Terkadang kita mudah lupa. Atau bahkan sengaja melupa; dengan membuat defini baru tentang makna “kenal”. Kita membuat jeda antara maya dan nyata dengan selebar-lebarnya jarak. Kemudian kita memilih berpijak pada maya, dan memilih acuh pada yang sejatinya ada.
Perjalanan kita sudah cukup jauh. Cukup sering salah arah. Juga cukup sering tertipu oleh visual gemerlap kanan kiri jalan ini. Yang tek jarang membuat lalai. Yang tak jarang pula menjadikan angkuh dalam dimensi kepalsuan. Seolah besar, ternyata kerdil. Seolah tulus ternyata…. ah, kau bisa menjawabnya sendiri.
Harusnya aku lebih banyak belajar. Pada seorang bocah kecil berbaju merah putih di persimpangan lampu merah itu. Terlihat tas ransel di punggungnya, sedang setumpuk koran dikedua tangannya. Baginya, menawarkan koran-korannya dari satu pengendara ke pengendara lain adalah bukti kecintaannya akan impian-impiannya. Baginya, berjuang tak mengenal usia.
Harusnya aku lebih banyak belajar. Pada bapak pengatur jalan raya itu. Walau tak segagah bapak polisi di sebrang jalan sana, namun jiwanya selapang langit yang memayunginya. Di bawah terik yang menyengat, di balik pekatnya asap knalpot bus kota, senyum ikhlasnya selalu menyejukkan.
Harusnya aku lebih banyak belajar pada si bapak tua pengayuh becak. Baginya, tak perlu menjadi jutawan untuk bahagia. Biar sedikit asalkan berkah. Baginya, anak dan istri dapat hidup layak adalah bagian syukur yang tak terhingga darinya.
Harusnya aku lebih banyak belajar. Pada nenek tua yang menjajakan kacang rebus di pinggir jalan itu. Kehormatannya ia sendiri yang menentukan. Pantang meminta-meminta layaknya anak muda yang telah patah arang di luar sana. Ia takut, akan murka Rabb nya bila ia melakukan sesuatu yang tak disukaiNya. Dan baginya, ini adalah cara terbaiknya untuk berjuang.
Harusnya aku lebih banyak belajar. Pada sosok bapak paruh baya itu. Yang pantang menyerah menjajakan cilok dengan sepeda tuanya. Ia begitu mengamini, bahwa Tuhan tidak akan mengubah nasibnya jika ia tak berusaha mengubahnya sendiri. Baginya, begitulah puncak pengorbanannya demi putrinya yang saat ini tengah menempuh pendidikan dokter di sebuah perguruan tinggi negeri di kota ini. Harapnya, semoga putrinyalah yang mampu mengangkat derajat kedua orang tuanya.

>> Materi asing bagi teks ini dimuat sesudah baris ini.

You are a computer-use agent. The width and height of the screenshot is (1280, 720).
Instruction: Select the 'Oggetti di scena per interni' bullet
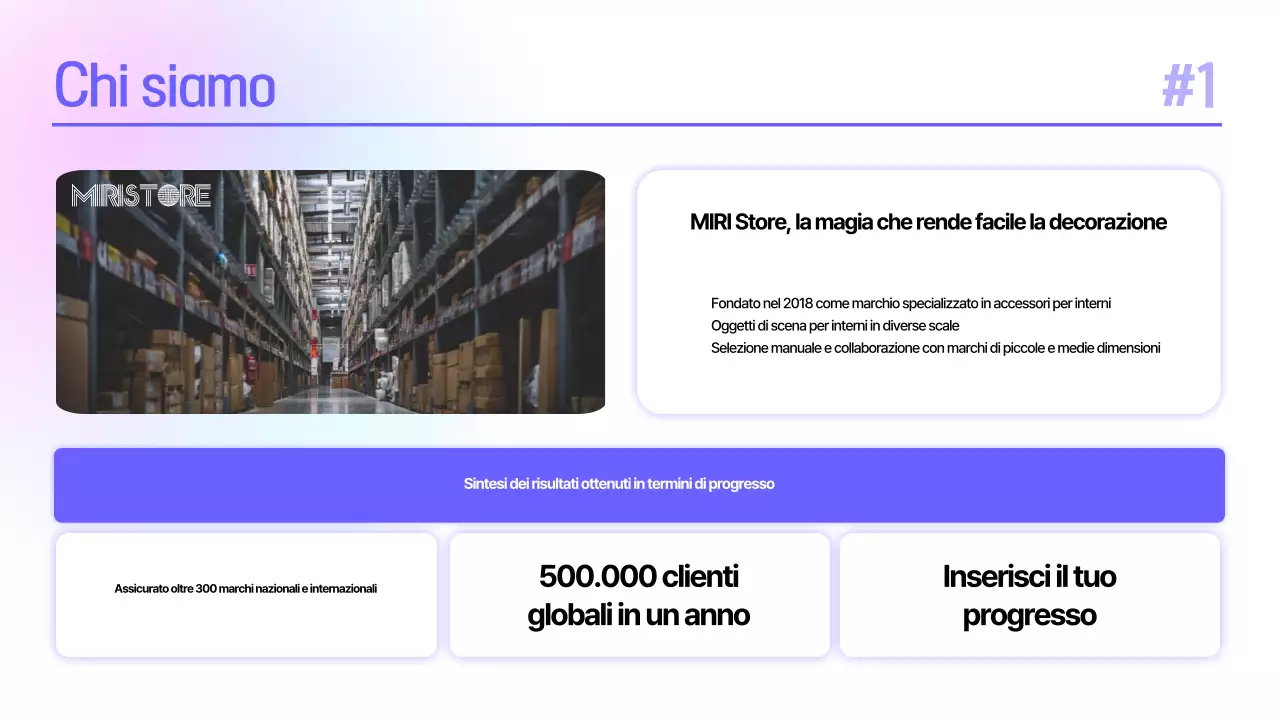click(834, 325)
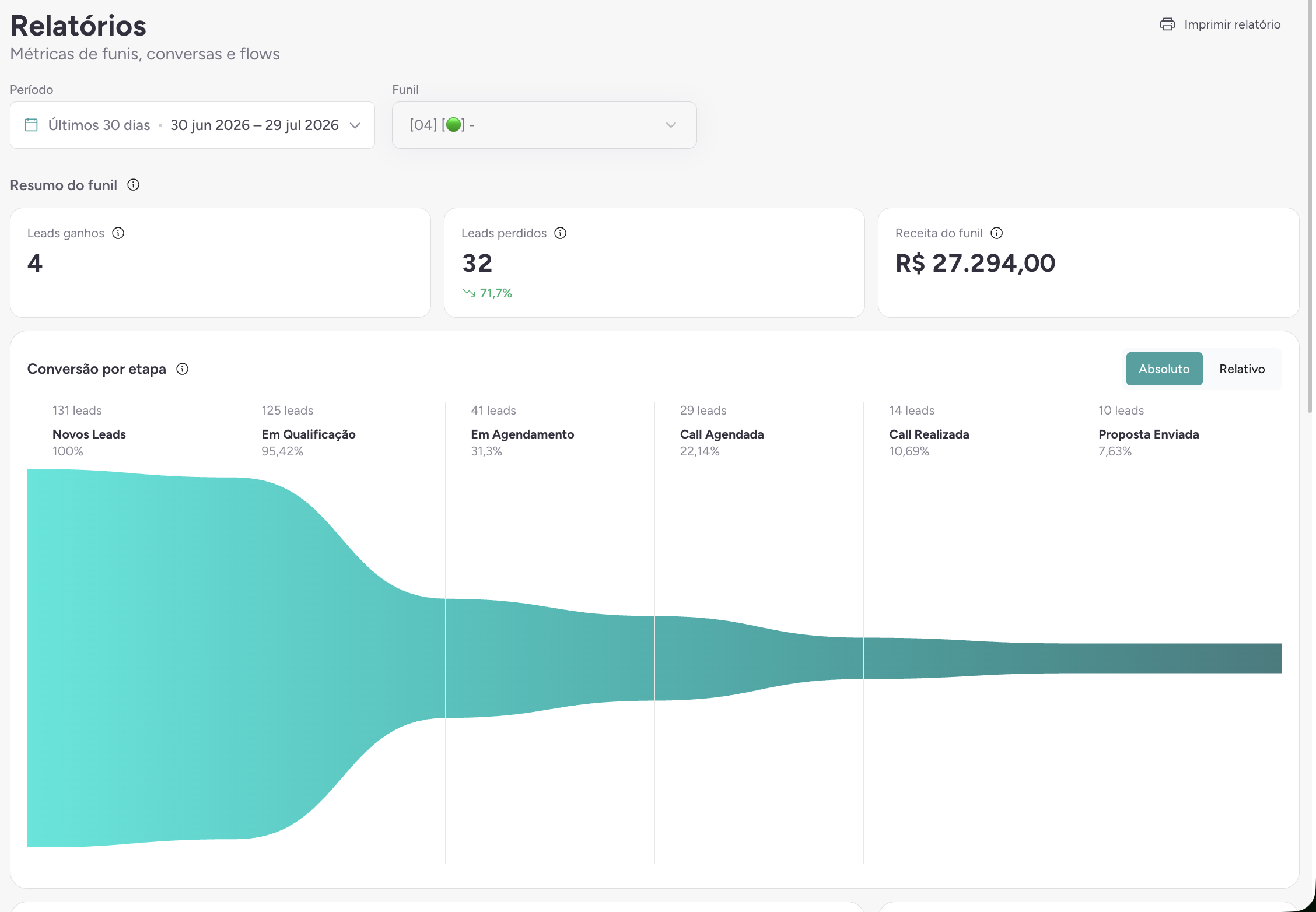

Dan harusnya aku lebih banyak belajar. Pada kakek berwajah teduh yang kerap menyapu di halaman masjid itu. Penghambaannya telah sampai pada puncaknya. Ia begitu faham, bahwa dunia sejatinya hanyalah panggung senda gurau. Baginya, tujuan utama dalam hidup adalah keridhoan Tuhannya. Dan begitulah ia memaknai penghambaan atas Dzat yang memilikinya.
Dalam perjalanan ini, begitu banyak kaum yang tak dikenal. Yang tak banyak dilihat, yang tak banyak diperbincangkan. Kebaikannya yang diam-diam. Tersimpan rapi dan rapat-rapat. Yang ternyata hanya Rabb dan malaikatNya saja yang merekam.
Maka dari merekalah, seharusnya kita banyak belajar. Mereka, yang tak pernah dilihat oleh penduduk bumi, namun amat dirindukan oleh penduduk langit. Semoga Allah memberikan umur panjang yang barokah untuk kesemuanya, agar ia selalu menjadi sebaik-baik guru kehidupan bagi kami yang masih kerap ingin menjadi sosok yang dikenal.